Eye on Hospitality: Keep Employees Safe This Summer

Eye on Hospitality: Keep Employees  Safe This Summer

By Paul Schlienz

Summer is here. Restaurants and hotels are in the midst of one of the busiest times of the year, and it’s important to keep in mind that safety training is more important than ever when you have increased workloads on existing staff.

Restaurants employ a wide variety of staff, from front-of-the-house food and beverage service workers and back-of-the-house kitchen and food prep staff to office and administrative staff, and sometimes, delivery drivers. Each of these jobs has hazards that must be addressed in your accident prevention plan (APP). Know the rules and train your employees.

If you run a restaurant, don’t forget:

  • You must have a written APP addressing your workplace’s safety and health hazards.
  • If you employ 11 or more employees, you must establish a safety committee with regular (at least monthly) meetings.
  • Post L&I’s mandatory Job Safety and Health Law poster where employees can read it.
  • Provide eye protection (usually goggles) when using chemical solutions. Locate an eyewash station without obstructions so it takes no more than 10 seconds to reach it. ƒ
  • Train workers on chemicals used in your workplace, including safe handling and storage procedures, in a manner your workers can understand. ƒ
  • Provide Safety Data Sheets for each product; make them available to workers at all times.
  • Make sure workers have hand protection for each chemical being used.

And see L&I for more tips on how to create a safe work environment in your restaurant.

Here is a good overview on OSHA hotel regulations. And here are some ways Washington’s hotels are keeping the number of on-the-job injuries down.

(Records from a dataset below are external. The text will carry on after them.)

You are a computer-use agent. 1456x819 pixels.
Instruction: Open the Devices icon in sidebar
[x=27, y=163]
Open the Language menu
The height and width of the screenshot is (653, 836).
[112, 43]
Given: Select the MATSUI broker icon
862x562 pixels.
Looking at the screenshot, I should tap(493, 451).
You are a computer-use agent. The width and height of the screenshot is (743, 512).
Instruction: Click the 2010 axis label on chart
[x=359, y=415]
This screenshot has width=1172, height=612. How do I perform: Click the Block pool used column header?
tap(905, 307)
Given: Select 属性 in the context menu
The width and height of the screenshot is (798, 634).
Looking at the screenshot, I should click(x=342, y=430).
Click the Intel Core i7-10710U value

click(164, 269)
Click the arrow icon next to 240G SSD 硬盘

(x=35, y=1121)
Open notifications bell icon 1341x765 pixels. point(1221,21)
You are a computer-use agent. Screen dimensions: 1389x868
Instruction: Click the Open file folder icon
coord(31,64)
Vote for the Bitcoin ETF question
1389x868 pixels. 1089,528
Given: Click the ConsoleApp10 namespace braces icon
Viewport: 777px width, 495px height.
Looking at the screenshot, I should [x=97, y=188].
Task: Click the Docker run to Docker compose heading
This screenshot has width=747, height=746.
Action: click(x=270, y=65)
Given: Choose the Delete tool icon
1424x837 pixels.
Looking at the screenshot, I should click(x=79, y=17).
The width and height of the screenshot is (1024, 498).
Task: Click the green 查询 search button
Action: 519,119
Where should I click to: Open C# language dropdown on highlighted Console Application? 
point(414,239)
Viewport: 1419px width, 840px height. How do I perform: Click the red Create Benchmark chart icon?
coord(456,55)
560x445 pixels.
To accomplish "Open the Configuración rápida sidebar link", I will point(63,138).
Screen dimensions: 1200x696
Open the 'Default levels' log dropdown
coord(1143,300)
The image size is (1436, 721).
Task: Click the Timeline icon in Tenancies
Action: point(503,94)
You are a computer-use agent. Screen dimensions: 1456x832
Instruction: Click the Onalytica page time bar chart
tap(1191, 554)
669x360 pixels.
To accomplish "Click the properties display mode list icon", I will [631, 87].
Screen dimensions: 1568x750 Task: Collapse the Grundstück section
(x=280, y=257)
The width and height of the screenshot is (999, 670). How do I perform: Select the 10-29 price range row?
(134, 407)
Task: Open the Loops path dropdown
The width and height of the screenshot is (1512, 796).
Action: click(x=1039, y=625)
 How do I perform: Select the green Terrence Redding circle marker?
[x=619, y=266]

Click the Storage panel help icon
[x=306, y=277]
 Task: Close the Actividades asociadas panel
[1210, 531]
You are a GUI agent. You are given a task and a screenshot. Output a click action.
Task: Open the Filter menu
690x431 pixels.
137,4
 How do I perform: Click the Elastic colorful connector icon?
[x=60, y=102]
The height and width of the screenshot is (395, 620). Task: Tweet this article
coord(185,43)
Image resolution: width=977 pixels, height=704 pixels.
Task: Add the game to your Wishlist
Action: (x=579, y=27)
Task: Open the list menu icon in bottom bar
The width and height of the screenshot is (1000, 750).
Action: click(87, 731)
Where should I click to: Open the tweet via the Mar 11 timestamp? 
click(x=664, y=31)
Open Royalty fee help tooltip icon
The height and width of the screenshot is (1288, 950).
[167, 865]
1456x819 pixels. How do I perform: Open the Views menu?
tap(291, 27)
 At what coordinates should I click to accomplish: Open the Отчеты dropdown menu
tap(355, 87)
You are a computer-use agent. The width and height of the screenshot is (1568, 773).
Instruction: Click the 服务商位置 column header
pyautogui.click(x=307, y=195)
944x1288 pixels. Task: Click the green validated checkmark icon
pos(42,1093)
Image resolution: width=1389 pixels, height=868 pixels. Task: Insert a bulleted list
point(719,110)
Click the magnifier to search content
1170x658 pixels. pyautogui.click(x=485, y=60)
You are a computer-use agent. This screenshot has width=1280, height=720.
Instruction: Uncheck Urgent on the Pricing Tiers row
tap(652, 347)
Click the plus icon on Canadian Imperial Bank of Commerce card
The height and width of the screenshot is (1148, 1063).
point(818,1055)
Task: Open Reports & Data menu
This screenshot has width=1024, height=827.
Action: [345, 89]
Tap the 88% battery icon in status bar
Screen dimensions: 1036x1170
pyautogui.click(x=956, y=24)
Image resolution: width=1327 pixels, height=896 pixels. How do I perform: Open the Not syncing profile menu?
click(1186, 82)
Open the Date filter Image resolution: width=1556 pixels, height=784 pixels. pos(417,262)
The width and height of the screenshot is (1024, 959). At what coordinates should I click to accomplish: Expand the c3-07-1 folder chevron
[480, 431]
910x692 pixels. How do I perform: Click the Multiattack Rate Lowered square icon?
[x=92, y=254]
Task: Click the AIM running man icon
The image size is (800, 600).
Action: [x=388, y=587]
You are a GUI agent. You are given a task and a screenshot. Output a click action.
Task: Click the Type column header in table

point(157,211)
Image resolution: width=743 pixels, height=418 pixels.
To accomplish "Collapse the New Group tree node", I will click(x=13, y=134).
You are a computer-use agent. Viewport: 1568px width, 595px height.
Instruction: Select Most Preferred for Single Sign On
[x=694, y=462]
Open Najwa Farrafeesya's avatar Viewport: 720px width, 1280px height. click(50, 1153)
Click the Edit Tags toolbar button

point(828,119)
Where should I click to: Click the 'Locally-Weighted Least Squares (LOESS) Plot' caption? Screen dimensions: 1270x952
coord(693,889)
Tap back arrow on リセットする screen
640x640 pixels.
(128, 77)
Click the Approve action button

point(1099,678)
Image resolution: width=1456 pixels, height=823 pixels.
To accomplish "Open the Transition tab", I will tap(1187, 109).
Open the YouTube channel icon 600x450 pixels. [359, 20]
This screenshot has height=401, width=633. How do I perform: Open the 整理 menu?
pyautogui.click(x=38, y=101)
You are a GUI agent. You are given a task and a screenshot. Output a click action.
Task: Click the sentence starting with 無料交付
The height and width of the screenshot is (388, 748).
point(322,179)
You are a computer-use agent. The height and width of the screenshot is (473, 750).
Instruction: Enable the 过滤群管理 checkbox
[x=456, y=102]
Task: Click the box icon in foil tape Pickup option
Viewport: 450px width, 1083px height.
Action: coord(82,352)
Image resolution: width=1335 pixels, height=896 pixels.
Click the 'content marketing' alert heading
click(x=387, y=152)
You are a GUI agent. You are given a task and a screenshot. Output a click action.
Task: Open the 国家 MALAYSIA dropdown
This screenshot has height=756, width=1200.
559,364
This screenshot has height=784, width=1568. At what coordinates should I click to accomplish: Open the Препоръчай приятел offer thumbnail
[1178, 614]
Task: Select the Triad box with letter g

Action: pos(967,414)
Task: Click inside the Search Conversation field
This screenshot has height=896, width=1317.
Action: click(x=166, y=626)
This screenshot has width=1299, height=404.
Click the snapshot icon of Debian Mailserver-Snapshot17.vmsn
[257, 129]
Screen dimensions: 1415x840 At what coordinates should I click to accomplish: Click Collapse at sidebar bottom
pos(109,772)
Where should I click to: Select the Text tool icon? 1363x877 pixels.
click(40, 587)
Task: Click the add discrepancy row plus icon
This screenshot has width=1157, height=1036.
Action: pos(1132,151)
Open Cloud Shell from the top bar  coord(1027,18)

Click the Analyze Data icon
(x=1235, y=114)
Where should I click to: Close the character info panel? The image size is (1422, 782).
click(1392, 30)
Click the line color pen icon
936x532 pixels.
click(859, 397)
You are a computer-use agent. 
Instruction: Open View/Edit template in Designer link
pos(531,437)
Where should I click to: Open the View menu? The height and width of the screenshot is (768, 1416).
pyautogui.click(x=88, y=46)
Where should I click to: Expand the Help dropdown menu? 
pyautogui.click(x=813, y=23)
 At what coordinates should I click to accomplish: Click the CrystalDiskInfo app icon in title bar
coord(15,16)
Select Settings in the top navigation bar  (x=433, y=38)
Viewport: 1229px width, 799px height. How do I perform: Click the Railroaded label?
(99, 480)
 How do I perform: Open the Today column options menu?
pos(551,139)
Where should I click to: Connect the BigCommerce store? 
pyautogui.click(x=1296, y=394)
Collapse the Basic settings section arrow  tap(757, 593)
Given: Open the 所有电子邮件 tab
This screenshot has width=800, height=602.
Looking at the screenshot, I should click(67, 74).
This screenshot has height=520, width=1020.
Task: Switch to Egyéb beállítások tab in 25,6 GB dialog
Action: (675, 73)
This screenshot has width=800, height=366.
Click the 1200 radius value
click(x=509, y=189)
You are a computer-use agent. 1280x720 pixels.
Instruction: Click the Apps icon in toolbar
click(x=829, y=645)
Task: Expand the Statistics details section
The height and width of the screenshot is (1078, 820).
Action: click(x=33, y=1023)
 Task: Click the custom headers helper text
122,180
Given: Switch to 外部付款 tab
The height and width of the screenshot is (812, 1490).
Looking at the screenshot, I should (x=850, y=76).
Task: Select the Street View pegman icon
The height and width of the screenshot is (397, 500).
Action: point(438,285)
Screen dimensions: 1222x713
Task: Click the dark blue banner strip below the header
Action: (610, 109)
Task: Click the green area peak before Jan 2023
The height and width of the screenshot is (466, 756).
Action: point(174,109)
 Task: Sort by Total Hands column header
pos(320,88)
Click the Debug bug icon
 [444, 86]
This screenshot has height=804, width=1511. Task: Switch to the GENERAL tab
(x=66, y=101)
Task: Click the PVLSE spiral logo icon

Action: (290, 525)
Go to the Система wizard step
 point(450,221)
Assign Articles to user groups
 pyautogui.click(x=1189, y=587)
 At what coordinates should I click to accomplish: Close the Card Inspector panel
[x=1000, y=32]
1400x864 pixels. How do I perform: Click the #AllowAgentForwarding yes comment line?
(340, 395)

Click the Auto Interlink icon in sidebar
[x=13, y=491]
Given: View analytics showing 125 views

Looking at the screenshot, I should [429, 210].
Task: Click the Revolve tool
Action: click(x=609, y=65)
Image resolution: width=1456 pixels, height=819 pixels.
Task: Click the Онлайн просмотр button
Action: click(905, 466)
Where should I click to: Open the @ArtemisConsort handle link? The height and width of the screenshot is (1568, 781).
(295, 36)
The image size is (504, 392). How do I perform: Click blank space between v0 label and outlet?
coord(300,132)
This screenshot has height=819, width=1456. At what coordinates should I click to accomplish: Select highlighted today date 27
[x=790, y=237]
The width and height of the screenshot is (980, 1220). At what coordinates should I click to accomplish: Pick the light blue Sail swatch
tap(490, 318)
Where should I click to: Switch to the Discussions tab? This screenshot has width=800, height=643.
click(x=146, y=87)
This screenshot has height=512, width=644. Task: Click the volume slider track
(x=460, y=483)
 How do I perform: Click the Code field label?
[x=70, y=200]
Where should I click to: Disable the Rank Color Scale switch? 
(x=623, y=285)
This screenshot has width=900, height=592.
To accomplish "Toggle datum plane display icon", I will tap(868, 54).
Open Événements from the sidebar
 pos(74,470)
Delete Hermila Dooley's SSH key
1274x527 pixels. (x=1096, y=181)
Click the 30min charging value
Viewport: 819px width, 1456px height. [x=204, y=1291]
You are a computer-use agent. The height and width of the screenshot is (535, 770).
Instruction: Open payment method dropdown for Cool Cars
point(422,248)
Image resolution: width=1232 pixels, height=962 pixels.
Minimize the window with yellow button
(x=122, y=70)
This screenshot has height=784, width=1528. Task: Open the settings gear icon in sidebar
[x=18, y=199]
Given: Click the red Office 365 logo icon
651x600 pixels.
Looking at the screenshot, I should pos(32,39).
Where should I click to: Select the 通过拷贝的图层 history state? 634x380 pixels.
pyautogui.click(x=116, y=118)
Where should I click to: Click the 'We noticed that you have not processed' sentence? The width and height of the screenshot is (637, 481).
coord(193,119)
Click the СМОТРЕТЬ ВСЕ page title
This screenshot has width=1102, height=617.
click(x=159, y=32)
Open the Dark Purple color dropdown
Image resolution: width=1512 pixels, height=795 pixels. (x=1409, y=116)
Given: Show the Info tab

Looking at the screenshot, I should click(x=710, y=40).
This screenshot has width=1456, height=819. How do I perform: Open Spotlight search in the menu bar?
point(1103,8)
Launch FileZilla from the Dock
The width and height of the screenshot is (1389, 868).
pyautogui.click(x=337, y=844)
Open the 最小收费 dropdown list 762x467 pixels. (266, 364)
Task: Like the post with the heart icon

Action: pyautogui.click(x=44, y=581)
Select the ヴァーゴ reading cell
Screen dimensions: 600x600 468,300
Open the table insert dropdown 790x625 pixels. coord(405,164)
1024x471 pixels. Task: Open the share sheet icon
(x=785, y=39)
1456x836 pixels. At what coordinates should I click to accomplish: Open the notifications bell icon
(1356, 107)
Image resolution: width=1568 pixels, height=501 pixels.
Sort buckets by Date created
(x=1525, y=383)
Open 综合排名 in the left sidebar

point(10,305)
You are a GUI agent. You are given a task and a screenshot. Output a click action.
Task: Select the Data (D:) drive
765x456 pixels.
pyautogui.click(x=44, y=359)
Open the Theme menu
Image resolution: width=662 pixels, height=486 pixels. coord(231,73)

  • Radios for each worker: Improve your communication with an investment in a basic radio system. Workers can request assistance and supplies quickly to managers or the front desk, and alert hotel staff if they see anything detrimental to guests.
  • Throw a safety party! On the first day for new employees, some hotels are hosting health trainings covering HAZMAT, blood borne pathogens, general safety, harassment and personal injury prevention. This could also be done on a regular basis with your entire staff.
  • Stretch it out. At your daily morning meeting, have a team member lead the staff in stretching exercises to get their bodies ready for work.
  • Make it personal. Some hotels are going above and beyond for their employees by providing gym membership discounts, smoking cessation support and health and wellness training that improve their performance at work.
  • Bring in an expert. Hire a consultant to train employees how best to clean rooms and simple strategies to keep room attendants safe.

And don’t forget the Washington Hospitality Association’s Retrospective Rating (RETRO) program. As you work to create a safe workplace for your employees, RETRO is one thing you won’t want to ignore. It is one of the great benefits of Washington Hospitality Association membership, helping numerous members realize rebates on their workers’ compensation premiums because they follow our proven procedures. With our RETRO program, your safety ratings will improve, allowing you to also save money upfront on your L&I premiums. RETRO’s claims assistance will also save you valuable time.

RETRO gives you access to tools designed to help your business including the Stay at Work program, new hire safety orientation, mock safety inspections so you are always in compliance and accident reporting procedures. Our RETRO staff has access to L&I personnel to help resolve issues on our members’ behalf and RETRO’s annual refunds help you save money. Your employees are safer and you are well rewarded for your efforts. A true win – win.